Furthermore, in order to facilitate the occurrence of cracks, it is also effective to add a mechanical tensioning mechanism or a bending mechanism so that tensile stress is applied in advance in a direction perpendicular to the planned fracture surface.

It is desirable that the Si surface can be cut even in a mirror-like state, or that it be a rough surface in order to improve absorption of laser light. It is also effective to irradiate laser light from the back side that has been lapped or ground.
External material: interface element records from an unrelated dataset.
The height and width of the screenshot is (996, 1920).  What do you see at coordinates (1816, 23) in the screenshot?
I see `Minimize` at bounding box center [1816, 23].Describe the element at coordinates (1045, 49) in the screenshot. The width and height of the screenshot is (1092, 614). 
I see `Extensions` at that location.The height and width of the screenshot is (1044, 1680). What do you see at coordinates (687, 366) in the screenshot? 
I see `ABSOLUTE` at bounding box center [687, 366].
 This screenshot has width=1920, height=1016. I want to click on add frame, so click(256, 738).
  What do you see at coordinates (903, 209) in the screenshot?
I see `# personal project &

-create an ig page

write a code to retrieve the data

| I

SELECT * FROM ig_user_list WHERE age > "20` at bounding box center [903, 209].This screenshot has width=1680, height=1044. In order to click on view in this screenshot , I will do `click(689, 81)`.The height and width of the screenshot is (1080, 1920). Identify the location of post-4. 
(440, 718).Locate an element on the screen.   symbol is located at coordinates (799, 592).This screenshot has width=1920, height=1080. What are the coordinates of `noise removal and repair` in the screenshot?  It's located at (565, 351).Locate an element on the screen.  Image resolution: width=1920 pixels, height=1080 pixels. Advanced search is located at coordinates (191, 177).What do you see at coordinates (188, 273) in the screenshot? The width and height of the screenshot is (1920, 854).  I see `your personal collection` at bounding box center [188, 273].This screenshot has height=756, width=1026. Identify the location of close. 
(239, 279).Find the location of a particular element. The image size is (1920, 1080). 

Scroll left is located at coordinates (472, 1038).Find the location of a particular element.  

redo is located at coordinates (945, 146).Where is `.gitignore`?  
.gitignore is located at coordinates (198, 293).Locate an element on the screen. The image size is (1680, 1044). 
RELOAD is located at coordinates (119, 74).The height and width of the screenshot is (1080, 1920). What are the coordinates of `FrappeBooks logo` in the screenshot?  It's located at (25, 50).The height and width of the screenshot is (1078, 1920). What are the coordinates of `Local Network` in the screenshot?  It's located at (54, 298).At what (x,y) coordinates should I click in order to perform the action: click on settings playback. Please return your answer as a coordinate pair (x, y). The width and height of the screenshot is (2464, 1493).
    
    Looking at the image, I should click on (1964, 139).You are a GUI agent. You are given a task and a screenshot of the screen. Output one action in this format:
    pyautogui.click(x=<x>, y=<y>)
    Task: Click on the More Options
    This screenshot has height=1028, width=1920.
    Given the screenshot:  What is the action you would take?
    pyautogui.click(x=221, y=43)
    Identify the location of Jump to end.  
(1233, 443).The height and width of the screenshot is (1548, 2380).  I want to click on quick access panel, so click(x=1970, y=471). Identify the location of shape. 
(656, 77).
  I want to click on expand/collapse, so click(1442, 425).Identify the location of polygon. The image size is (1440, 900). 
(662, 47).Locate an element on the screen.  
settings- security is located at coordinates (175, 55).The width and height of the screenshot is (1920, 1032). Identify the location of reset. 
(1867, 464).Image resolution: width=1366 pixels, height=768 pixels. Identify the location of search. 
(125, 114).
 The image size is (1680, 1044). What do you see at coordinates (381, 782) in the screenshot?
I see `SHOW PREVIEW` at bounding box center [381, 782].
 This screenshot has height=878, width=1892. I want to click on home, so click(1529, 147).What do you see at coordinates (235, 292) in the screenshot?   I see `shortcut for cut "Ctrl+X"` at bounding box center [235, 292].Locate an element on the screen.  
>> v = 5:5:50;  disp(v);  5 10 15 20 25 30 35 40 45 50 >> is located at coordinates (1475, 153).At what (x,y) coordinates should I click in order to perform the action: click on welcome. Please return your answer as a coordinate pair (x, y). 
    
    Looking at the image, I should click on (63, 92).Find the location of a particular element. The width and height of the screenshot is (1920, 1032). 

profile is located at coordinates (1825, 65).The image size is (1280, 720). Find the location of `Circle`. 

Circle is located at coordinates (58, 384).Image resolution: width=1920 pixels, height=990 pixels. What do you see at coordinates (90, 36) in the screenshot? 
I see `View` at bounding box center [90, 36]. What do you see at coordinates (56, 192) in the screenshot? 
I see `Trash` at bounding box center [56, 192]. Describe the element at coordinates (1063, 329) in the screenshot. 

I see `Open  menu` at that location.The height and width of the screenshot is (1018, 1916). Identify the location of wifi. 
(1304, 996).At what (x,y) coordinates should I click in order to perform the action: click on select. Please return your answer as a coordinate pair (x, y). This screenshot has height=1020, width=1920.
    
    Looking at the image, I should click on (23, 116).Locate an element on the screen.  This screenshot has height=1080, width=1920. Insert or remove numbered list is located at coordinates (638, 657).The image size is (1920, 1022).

[Effects of the Invention] As explained above, according to the cleaving method of the present invention, a Si wafer can be shunted without removing any material, thereby preventing the integrated circuits formed on the wafer from becoming contaminated by the adhesion of scattered particles. Product defects can be eliminated without any problems. In addition, processing efficiency is high and post-processing is not required, so a significant improvement in production efficiency is expected.

[Brief explanation of drawings]

Figure 1 shows the basic structure of the tree cutting method, and Figure 2 shows the S
FIG. 3 is a diagram showing the relationship between laser power and laser scanning speed that enable laser cutting of an i wafer. 1... Irradiation laser beam, 2, 2'... Optical system for focusing laser beam, 3... Si single crystal wafer

Claims (1)

[Claims] 1. After forming an integrated circuit on a silicon wafer, in the processing step (usually called dicing) for dividing it into individual circuit chips, laser light is irradiated along the planned dividing line.
A wafer cutting method characterized by scanning and generating thermal stress to generate and propagate cracks that reach the back surface of the wafer along the planned dividing line, thereby dividing the wafer. 2. The wafer cutting method according to claim 1, wherein the optimum conditions are selected such that the irradiation laser power is 70 W or less and 40 W or more and the laser scanning speed is 15 mm/s or less.